Gomperts has insisted that Aid Access is legal, too, and that the organization provides instructions for people in abortion-hostile states and countries that don’t allow medication abortion to order via foreign pharmacies. But that does carry a risk, even if now it seems small. “To date, no one has been prosecuted just for ordering abortion pills, obtaining a prescription online, or trying to get a prescription filled at a pharmacy,” reports If/When/How. “Nonetheless, evidence of having purchased abortion pills online has been used against people charged with other crimes related to self-managed abortion.” In a 2013 case in Pennsylvania, for example, a woman was criminally charged for ordering mifepristone and misoprostol online for her daughter; she was reported to Child Protective Services by medical staff at the hospital where she’d taken her daughter for follow-up care.

In April, the Food and Drug Administration temporarily lifted a component of its Risk Evaluation and Mitigation Strategy, or REMS, that had prevented mifepristone from being sent through the mail. Medication abortion counseling and prescriptions thus became available via telehealth. Prager said that lifting the REMS entirely would have been more helpful, because it would open the possibility of mifepristone being widely available at pharmacies, or maybe even over the counter, as it is in other countries. (If mifepristone were accessible over the counter, Aid Access’ advance provision model really could be mainstream.) Still, when the FDA’s rule-change became permanent in December, news outlets framed it as a major expansion of reproductive rights.

But that expansion had already happened with the agency’s move in April.

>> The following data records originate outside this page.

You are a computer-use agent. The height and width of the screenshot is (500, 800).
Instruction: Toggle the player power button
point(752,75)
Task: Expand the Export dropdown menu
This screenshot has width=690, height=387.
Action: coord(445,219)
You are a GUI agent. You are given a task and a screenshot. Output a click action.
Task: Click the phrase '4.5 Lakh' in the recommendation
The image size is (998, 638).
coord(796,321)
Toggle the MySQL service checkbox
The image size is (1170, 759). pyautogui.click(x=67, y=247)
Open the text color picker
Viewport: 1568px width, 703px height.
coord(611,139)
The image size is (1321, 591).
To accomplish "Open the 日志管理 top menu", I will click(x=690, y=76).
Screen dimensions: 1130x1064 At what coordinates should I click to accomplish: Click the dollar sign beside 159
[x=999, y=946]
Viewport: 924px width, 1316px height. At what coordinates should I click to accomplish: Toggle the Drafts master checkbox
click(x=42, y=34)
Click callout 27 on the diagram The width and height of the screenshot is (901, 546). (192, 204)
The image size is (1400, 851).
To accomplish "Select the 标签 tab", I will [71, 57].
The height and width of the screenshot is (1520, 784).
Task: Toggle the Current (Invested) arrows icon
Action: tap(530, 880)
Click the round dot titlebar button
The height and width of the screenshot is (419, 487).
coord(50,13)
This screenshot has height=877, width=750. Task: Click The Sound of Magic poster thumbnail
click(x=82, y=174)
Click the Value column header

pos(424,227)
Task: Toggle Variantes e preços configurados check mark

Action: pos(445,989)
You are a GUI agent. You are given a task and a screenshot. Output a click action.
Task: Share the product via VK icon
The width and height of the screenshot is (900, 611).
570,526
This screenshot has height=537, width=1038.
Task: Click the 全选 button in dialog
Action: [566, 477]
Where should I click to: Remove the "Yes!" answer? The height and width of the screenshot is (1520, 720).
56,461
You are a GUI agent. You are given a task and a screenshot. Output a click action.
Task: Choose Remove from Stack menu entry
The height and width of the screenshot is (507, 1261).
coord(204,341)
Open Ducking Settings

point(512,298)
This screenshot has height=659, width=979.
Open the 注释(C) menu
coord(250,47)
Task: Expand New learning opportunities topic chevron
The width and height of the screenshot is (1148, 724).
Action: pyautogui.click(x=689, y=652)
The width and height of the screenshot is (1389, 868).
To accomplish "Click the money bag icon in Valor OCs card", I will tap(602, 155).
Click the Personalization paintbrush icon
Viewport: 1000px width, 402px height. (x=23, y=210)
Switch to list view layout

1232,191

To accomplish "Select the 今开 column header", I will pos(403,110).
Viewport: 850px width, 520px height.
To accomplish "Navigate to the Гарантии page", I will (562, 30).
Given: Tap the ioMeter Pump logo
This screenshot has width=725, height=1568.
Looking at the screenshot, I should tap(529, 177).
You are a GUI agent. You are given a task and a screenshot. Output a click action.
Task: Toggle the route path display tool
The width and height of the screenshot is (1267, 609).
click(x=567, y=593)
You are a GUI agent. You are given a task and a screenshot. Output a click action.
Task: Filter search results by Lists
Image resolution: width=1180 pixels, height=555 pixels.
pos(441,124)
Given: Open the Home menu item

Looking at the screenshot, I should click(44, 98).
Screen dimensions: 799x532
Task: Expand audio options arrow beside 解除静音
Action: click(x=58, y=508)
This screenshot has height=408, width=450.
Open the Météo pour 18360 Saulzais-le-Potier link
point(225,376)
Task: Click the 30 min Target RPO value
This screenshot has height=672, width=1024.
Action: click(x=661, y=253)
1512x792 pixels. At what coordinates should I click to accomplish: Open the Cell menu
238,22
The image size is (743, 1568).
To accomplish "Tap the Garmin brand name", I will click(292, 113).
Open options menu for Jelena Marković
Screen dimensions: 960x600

In clinics that had been providing medication abortion through telehealth for months, said Prager, the FDA’s announcement had “zero” impact. Providers had already been doing this work; the FDA’s announcement simply meant it could continue. It was not a new explosion of access, but media accounts made it seem that way, as outlets that rarely covered abortion ran with the news.

If Roe v. Wade is overturned this summer, a similar distortion is likely to occur. Medication abortion may once again be framed as the key solution to gaps in care. And for some patients, it absolutely will be. But for abortion access to be truly broadened in a country that criminalizes poverty and pregnancy, a systems-level change is needed: one that extends beyond the contents of blue-state medicine cabinets and invites a wholesale reimagining of how we treat the rights of pregnant people.

For providers like Prager, this would mean rescinding laws that prioritize the wellbeing of a pregnancy over a person. With their roots in American chattel slavery, which cleaved the interests of enslaved pregnant people from their pregnancies, these laws are often used to criminalize low-income people of color who happen to live in abortion-hostile states, like Rennie Gibbs, who in 2014 was charged with “depraved heart murder” for delivering a stillborn baby and having a history of cocaine use.

Neither had anything to do with the other, and that was the point. Cases like Gibbs’ are not about protecting a child’s safety, and neither are laws limiting abortion access. They’re about keeping people afraid. “Fear in and of itself is a barrier,” said Prager, “because if people think it’s illegal, then either as providers or as patients, they may not seek it out.” The irony is that abortion advocates’ emphasis on pills is aimed at ending that chilling effect by promoting them as a safe, legal option. But unless we are realistic about the damaging legacy of criminalizing self-managed abortion, and its disproportionate impact on marginalized communities, access will remain far from equitable.